At SNGTRKR we needed something to make fuzzy searching in two models and across multiple fields easy. In other words we needed an indexer. This was my first time setting up any indexing engine, and my research led me to Apache Solr. Part of the reason for choosing Solr over any other solution was its tight Rails integration thanks to the fantastic Sunspot gem. Not only does Sunspot have a super easy API to connect your Rails app to your Solr service, but it also has a ready packaged Solr engine that is easily spun up and down with a rake task.
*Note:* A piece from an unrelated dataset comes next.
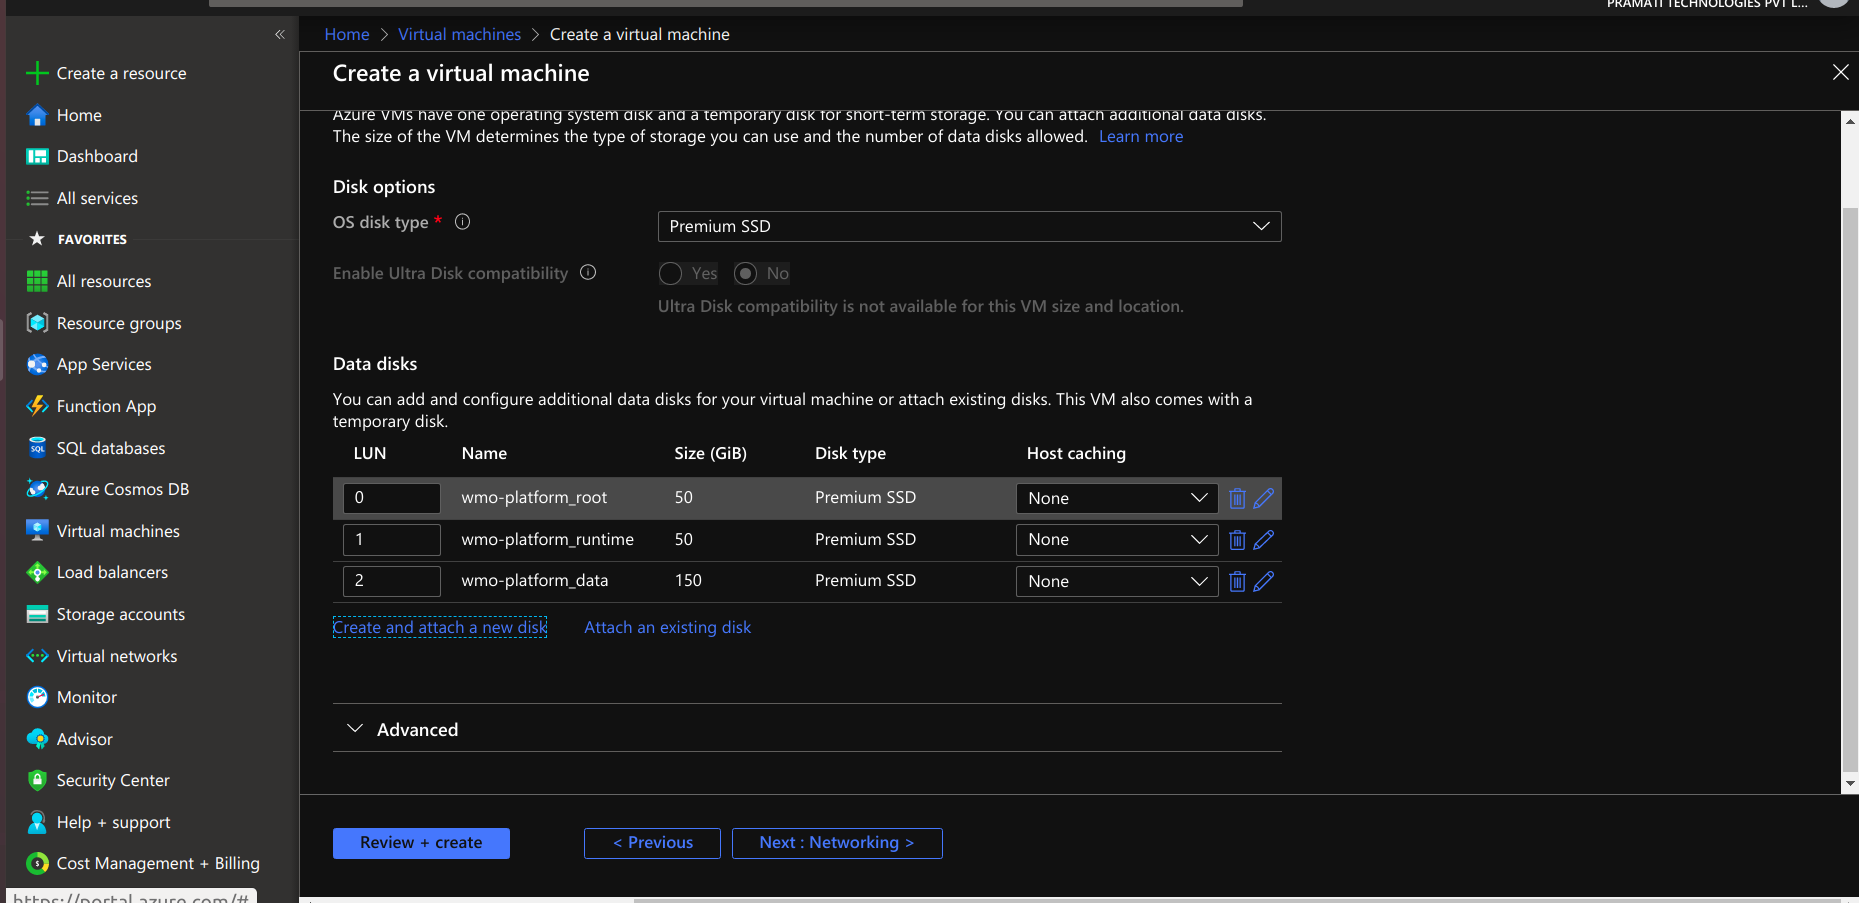Viewport: 1859px width, 903px height.
Task: Click the vertical scrollbar down arrow
Action: (x=1849, y=784)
We use Capistrano for deployment, so making sure we could get Sunspot to automate itself during deployment was critical. To that end, here’s what I needed to add to my deploy.rb. This is an amalgamation of two or three scripts I’ve seen online, none of them had quite them same setup as me, so I thought it would be worth adding one to the pool.

# deploy.rb

namespace :solr do
  desc "start solr"
  task :start, :roles => :app, :except => { :no_release => true } do
    run "cd #{current_path} && RAILS_ENV=#{rails_env} bundle exec rake sunspot:solr:start"
  end

  desc "stop solr"
  task :stop, :roles => :app, :except => { :no_release => true } do
    run "cd #{current_path} && RAILS_ENV=#{rails_env} bundle exec rake sunspot:solr:stop"
  end

  desc "reindex the whole database"
  task :reindex, :roles => :app do
    stop
    run "rm -rf #{shared_path}/solr/data/*"
    start
    puts "You need to run this yourself now:"
    puts "cd #{current_path} && RAILS_ENV=#{rails_env} bundle exec rake sunspot:solr:reindex"
  end

  desc "Symlink in-progress deployment to a shared Solr index"
  task :symlink, :except => { :no_release => true } do
    run "ln -s #{shared_path}/solr/data/ #{release_path}/solr/data"
    run "ln -s #{shared_path}/solr/pids/ #{release_path}/solr/pids"
  end
end

after "deploy:update_code", "solr:symlink"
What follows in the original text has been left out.